Portanto “deve-se reconhecer, nesse passo, que a garantia constitucional
da propriedade está submetida a um intenso processo de relativização,
sendo interpretada, fundamentalmente, de acordo com parâmetros fixados
pela legislação ordinária” (GONÇALVES, 2017, pg. 45).
Se outrora a propriedade de bens imóveis tinha uma perspectiva
egoística de seus proprietários, como bem de seu interesse exclusivo,
não da coletividade, a interpretação contemporânea condiciona o
exercício da propriedade à sua função social. Tanto é assim que, ao
tratar da política urbana, o artigo 182, § 4º da Constituição,
estabeleceu, como uma de suas bases, os casos de solo urbano não
edificado, subutilizado e não utilizado, conceitos discriminados no
artigo 5º da Lei nº 10.257/2001 (Estatuto da Cidade).

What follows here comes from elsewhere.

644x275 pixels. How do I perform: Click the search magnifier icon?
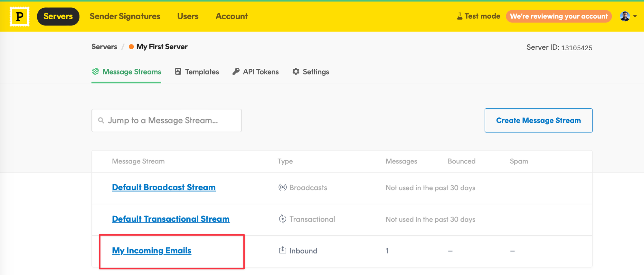click(101, 120)
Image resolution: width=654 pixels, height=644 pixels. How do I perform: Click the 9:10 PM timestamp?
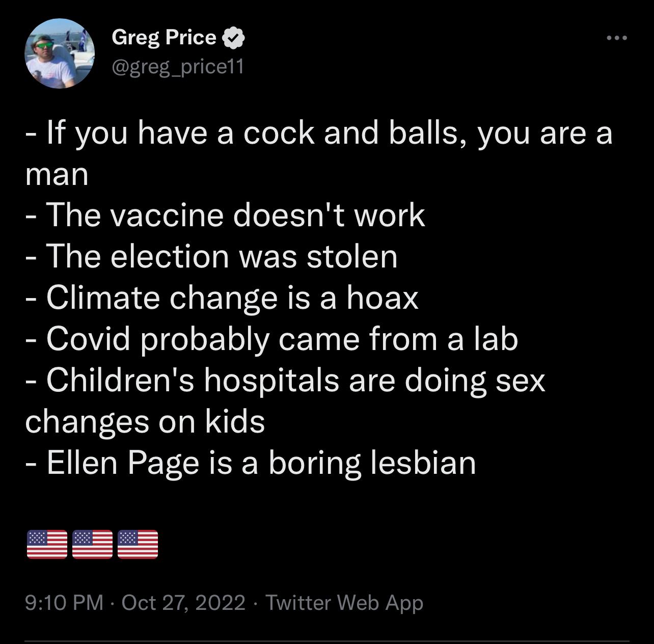pos(64,603)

Essas mudanças advêm da releitura socializada dos institutos
jurídicos, ou seja, o Estado assumiu um papel dirigista mediante uma
atuação de fomentador de políticas sociais. Estas mudanças de concepções
foram essencialmente influenciadas por teorias econômicas, onde John
Keynes foi um importante economista que teceu severas críticas à teoria
do laissez-faire, laissez-passer, até então dominante, que
defendia que a economia deveria se guiar autonomamente, sem a
intervenção do Estado. Este economista defendeu um papel atuante do
poder público, com a utilização de políticas fiscais para o alcance do
pleno emprego e, via de consequência, o equilíbrio da economia nacional.
Os fatos históricos demonstraram que a tese da “mão invisível”,
defendida por Adam Smith, foi insuficiente para frear os impulsos
egoísticos dos agentes econômicos, bem como incapaz de garantir o
bem-estar social, razão pela qual a prosperidade de um país dependerá
necessariamente de medidas estatais de incentivo (GRAU, 2007, p.45).
Com isso, é possível entender que o estado social vem a ser um modo
de correção do individualismo liberal em prol da proteção dos direitos
sociais e a concretização da justiça social.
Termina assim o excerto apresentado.